Il n'y a pas, ou peu, d'absurde dans Yannick. Si je ne dirais pas que l'intrigue est plausible, elle est possible. Le scénario est dense et aborde non seulement la lutte des classes, mais aussi la relation entre le public et les artistes, la pression (et la joie) de la création, la solitude, la place de l'art, le rôle des réalisateur⋅ices et des producteur⋅ices dans le processus créatif et bien d'autres thèmes. J'y ai vu, peut-être à tort parce que c'est ce que j'avais envie d'y voir, une allégorie de la transformation du public, ingrat et insatisfait, en critique, frustré et acerbe, puis sa mue finale en artiste, naïf, maladroit mais sincère. C'est un film touchant et étrangement bienveillant.
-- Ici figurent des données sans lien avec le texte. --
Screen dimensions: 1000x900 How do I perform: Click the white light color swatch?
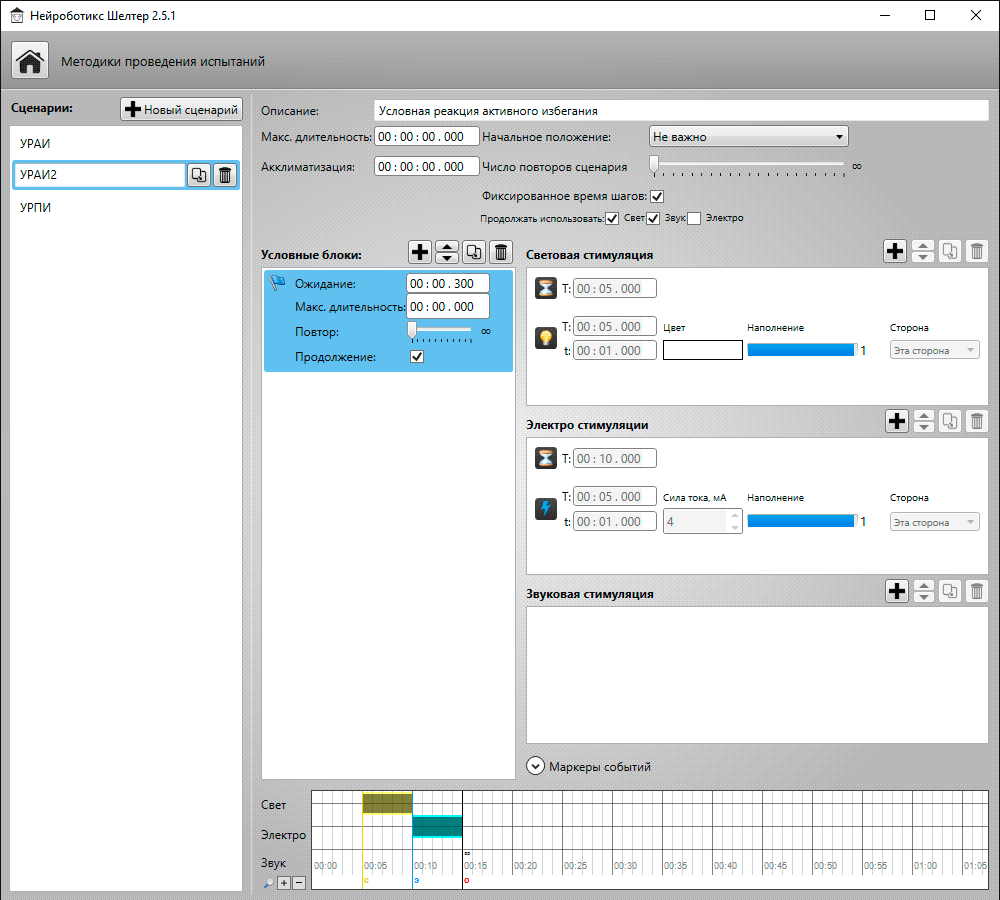click(703, 350)
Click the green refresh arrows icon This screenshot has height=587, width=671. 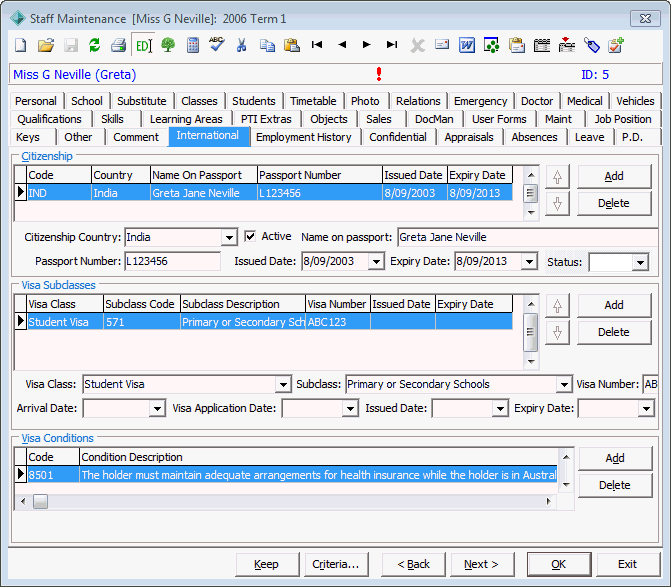(x=95, y=45)
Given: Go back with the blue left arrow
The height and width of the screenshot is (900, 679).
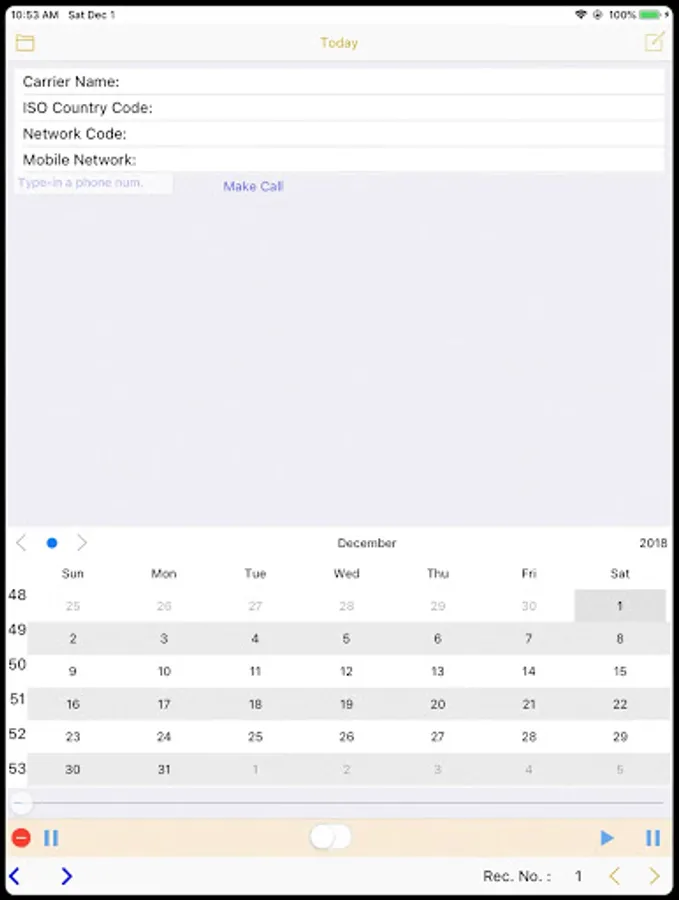Looking at the screenshot, I should (x=15, y=876).
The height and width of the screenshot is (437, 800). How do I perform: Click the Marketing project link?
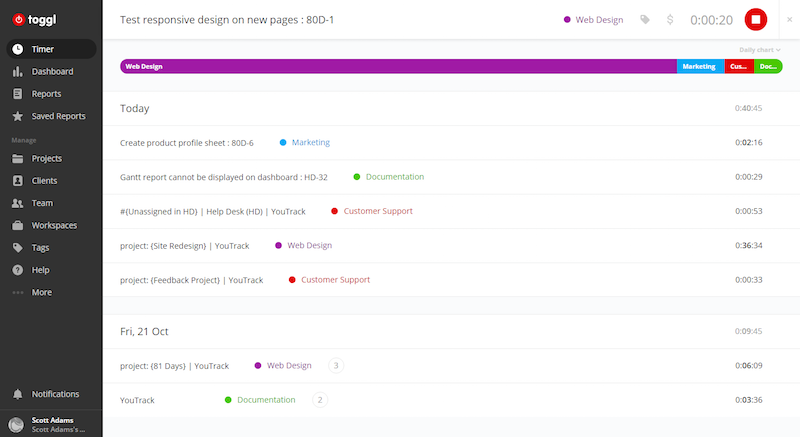point(310,143)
Du côté de la réalisation, c'est beau. Il y a quelques mouvements de caméra et jeux de focus entre la scène et la public que j'ai bien envie de revoir. Les plans m'ont semblé assez long, le film est bien ancré dans le réel du théâtre, et c'est probablement un des grands avantages d'avoir un réalisateur qui écrit le scénario : le texte et l'image se complètent merveilleusement bien. La musique est assez discrète mais Yannick n'en a pas vraiment besoin, elle se contente de ponctuer les quelques moments de silence, pour apporter une respiration (pas toujours rassénérante !).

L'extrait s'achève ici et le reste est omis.